<J2:愛媛0-1C大阪>◇第5節◇29日◇ニンスタ

 C大阪が、日本代表MF香川真司(20)の決勝ゴールで愛媛に1-0で勝ち、クラブ史上初の開幕5連勝で首位を守った。香川は28日のW杯アジア最終予選バーレーン戦(埼玉)でベンチ外だったが、この日に愛媛入りし先発出場。後半22分にミドルシュートで“駆けつけゴール”を決めた。2位の湘南も仙台に1-0で勝ち、開幕5連勝を飾った。

 鮮やかな一撃だった。愛媛の猛攻に耐え、カウンターを仕掛けた後半22分。香川は、MF乾からパスを受けると相手DFのマークを振り切り中央突破する。さらにもう1人をドリブルでかわすと、右足を振り抜き、華麗なミドル弾を突き刺した。20歳となって初のゴールに「個人的には苦しんでいた。結果を残せてうれしい限り。自信になる」と胸を張った。

 開幕から思うように体が動かなかった。最近は「スランプです」が口癖だった。代表合宿に参加直前の22日栃木戦では精彩を欠き後半30分に交代を命じられた。レビークルピ監督からは「代表のことを考え、浮ついていた」と厳しい指摘を受け、落ち込んだ。

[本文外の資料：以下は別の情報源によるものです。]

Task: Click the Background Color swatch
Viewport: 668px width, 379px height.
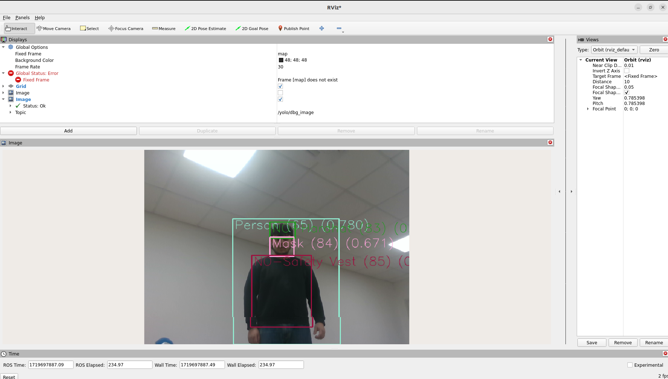Action: tap(281, 60)
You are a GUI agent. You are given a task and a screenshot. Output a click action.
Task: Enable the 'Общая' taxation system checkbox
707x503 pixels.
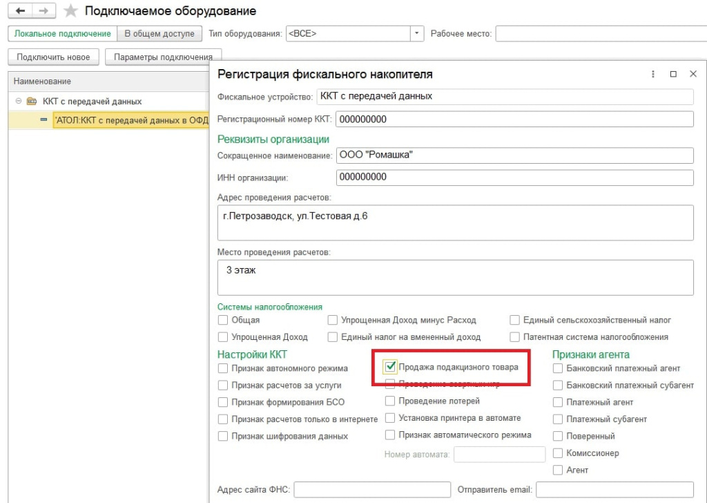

 心の支えとなったのは、野球のWBCで侍ジャパンの連覇に貢献したイチローの存在だった。小学生時代、当時オリックスのイチローの大ファンで、父啓一さん(49)に連れられ、毎月のように観戦に行った。代表合宿中もWBCはテレビ観戦。イチローも苦しみながら、最後に殊勲の決勝打を放ったことに感動した。「自分も日の丸を背負っているからには、どんな時も前向きになろう」と心の中で誓った。

 日本代表ではバーレーン戦でベンチ外だったが「自分よりレベルの高い選手から何かを吸収することだけを考えた」と練習に打ち込んだ。そして、C大阪に戻ってすぐ、殊勲のゴールを決めた。「これからが勝負です。勝ち続けたい」ときっぱり。香川に、もうすぐ本格的な春が訪れそうだ。